Anyway, one idea I have had was, what if we reduce the saturation gradually for darker colours? Bright colours wouldnt be affected. Sure it'll wash out dark colours, but personally I would rather have a washed out brownish grey that is not distracting than a flashy full color red.Edit: I just got an idea how to figure out the thresholds. Maybe it makes sense when test all colours for their thresholds. So increasing brightness step by step from 0 until the led fires up. The value when it fires up is set to threshold. Now when we have mixed colours, the threshold is the minimum luminance for that colour (only for mixed colours).
Example:
Thresholds are RGB: (006/009/007)
Now we have a Brown (150/025/000) -> Everything is fine.
But a darker brown (050/006/000) -> would turn out red.
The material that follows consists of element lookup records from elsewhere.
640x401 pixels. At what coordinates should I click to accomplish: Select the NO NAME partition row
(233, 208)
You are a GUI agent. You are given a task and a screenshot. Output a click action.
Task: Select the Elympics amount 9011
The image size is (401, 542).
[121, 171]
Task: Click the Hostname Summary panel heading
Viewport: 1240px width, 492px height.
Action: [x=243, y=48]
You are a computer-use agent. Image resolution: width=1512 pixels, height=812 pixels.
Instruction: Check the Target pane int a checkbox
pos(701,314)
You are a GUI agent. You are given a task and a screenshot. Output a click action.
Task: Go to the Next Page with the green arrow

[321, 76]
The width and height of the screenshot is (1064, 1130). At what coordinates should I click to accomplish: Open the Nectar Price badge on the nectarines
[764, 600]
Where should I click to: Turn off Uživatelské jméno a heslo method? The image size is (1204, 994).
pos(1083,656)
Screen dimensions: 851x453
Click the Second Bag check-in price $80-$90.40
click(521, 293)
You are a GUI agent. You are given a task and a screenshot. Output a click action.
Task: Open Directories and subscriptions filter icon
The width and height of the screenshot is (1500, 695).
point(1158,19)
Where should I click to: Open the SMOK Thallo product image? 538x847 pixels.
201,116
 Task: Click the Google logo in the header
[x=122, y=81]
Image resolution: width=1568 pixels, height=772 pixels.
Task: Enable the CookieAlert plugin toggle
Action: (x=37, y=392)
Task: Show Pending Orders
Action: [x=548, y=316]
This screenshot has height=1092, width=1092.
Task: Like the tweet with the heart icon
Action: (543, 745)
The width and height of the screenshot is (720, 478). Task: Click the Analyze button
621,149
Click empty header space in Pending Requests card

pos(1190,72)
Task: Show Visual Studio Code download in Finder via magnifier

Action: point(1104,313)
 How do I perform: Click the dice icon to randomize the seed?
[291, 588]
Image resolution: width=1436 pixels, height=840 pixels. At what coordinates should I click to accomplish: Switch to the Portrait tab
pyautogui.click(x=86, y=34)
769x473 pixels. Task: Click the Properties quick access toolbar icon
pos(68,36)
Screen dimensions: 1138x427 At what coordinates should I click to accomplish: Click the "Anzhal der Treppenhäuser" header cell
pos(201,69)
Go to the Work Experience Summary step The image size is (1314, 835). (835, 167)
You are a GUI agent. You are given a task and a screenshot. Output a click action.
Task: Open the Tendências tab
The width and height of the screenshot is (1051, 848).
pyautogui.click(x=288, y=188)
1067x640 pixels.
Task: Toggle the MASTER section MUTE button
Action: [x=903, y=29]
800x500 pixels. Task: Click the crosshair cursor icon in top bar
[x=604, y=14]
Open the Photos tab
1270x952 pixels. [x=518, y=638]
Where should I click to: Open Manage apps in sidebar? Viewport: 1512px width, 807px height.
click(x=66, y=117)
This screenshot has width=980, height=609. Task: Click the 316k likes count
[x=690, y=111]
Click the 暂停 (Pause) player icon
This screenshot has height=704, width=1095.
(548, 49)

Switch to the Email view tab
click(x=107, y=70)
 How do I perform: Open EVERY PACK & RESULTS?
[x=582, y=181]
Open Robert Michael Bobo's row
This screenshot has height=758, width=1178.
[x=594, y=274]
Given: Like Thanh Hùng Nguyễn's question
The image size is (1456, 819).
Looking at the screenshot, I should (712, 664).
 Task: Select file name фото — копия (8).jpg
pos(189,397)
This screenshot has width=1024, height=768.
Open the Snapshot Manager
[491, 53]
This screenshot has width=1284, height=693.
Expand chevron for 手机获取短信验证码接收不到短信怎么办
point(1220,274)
Solution: darker brown becomes (050/009/000) -> green fires up. result is a brown. maybe not 100% accurate but better than red -
I like that idea, since it does not require additional hardware and therefor reaches a broad userbase. Another thing, and maybe we should discuss this further in an additional thread is: Yesterday I played around with the backlight and luminance parameters and noticed that the luminance influences also the saturation. For me it is very hard to configure the colours in dark scenes. I get the grey about right using the wiki, but when there is a dark brown it turns completely red for example. Lower gamma values solve that but since last update I have a backlight effect with gamma values below about 2,2. Also smoothing seems to influence the dark colours, depending on the colour that was displayed before. I guess we should somehow fix this before there are automatic brightness adjustments, in order to avoid complaints. I hope you get what I mean. Does somebody have the same problem and should we discuss the behaviour in a new thread?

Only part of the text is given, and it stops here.